Custom String Representations of Bases « Python recipes

For those times when '20050415115959' just takes up too much space. Useful for making your numbers shorter (like timestamps in URLs).

      NOTATION10 = '0123456789'
NOTATION70 = "!'()*-0123456789ABCDEFGHIJKLMNOPQRSTUVWXYZ_abcdefghijklmnopqrstuvwxyz~"

class BaseConvert:
    def __init__(self):
        self.notation = NOTATION10

    def _convert(self, n=1, b=10):
        '''
        Private function for doing conversions; returns a list
        '''
        if True not in [ isinstance(n, x) for x in [long, int, float] ]:
            raise TypeError, 'parameters must be numbers'
        converted = []
        quotient, remainder = divmod(n, b)
        converted.append(remainder)
        if quotient != 0:
            converted.extend(self._convert(quotient, b))
        return converted

    def convert(self, n, b):
        '''
        General conversion function
        '''
        nums = self._convert(n, b)
        nums.reverse()
        return self.getNotation(nums)

    def getNotation(self, list_of_remainders):
        '''
        Get the notational representation of the converted number
        '''
        return ''.join([ self.notation[x] for x in list_of_remainders ])

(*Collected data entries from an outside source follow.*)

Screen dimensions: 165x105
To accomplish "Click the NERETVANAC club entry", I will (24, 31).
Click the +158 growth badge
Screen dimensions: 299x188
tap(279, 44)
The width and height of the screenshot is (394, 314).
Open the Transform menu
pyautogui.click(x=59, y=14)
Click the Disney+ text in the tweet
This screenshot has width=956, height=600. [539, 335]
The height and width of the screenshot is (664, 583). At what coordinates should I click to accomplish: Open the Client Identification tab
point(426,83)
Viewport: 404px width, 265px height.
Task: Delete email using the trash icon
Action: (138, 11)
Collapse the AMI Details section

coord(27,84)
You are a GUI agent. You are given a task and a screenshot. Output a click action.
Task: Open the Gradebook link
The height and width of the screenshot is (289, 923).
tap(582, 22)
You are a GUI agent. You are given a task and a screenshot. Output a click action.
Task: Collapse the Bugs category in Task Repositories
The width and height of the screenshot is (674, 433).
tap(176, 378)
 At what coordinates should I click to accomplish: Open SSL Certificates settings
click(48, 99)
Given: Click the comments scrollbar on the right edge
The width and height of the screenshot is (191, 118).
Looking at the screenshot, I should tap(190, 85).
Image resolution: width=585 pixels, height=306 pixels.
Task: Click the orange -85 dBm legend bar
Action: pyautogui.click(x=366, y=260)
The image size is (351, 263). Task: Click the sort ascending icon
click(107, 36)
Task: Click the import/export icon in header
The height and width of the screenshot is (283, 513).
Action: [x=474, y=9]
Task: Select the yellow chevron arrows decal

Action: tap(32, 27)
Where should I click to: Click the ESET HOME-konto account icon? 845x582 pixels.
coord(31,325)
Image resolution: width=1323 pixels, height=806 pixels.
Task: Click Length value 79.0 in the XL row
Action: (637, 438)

class Base70(BaseConvert):
    '''
    >>> base = Base70()
    >>> base.convert(10)
    '4'
    >>> base.convert(510)
    '1E'
    >>> base.convert(1000)
    '8E'
    >>> base.convert(10000000)
    'N4o4'
    '''
    def __init__(self):
        self.notation = NOTATION70

    def convert(self, n):
        "Convert base 10 to base 70"
        return BaseConvert.convert(self, n, 70)

def _test():
    import doctest, base
    return doctest.testmod(base)

if __name__ == '__main__':
    _test()

      

I have worked on several projects where number strings needed to be "compressed" without losing data. Two of them were separate Zope projects where the auto-generated unique IDs (datetime stamps with random numbers tacked on) used up too much URL space in the browser address bar.

As a result, we modified the unique ID generators to incorporate classes based on the above. The Base70 class was actually written for a Nevow project; some of the characters in NOTATION70 are not Zope-friendly; we thus came up with a base 65 notation that was Zope-friendly. In addition, we also had one that didn't go in URLS and was base 90. Very short number strings ;-)

Update: Fixed typo as pointed out by Anand Pillai in the comments.

Tags: text

8 comments

Amos Newcombe 18 years, 12 months ago # | flag

You really want vowels in there? The problem with including vowels is that then your output can include natural-language words, and certain words can be offensive to certain people.

Murphy's Law: when "fuk-u" shows up in one of your URLs, the wrong person is going to notice it.

Douglas Bagnall 18 years, 12 months ago # | flag

why not a two way process? The thing I notice is that you're only converting in one direction. Something like the code would be more useful if you ever want to use the base 70 number as a number. (for bases less than 37, int(n, base) is the simpler way to back-convert).

INT_TO_DIGIT = [ x for x in "0123456789ABCDEFGHIJKLMNOPQRSTUVWXYZ"
                 "_abcdefghijklmnopqrstuvwxyz~!'()*+"]
DIGIT_TO_INT = dict([ (y, x) for x, y in enumerate(INT_TO_DIGIT) ])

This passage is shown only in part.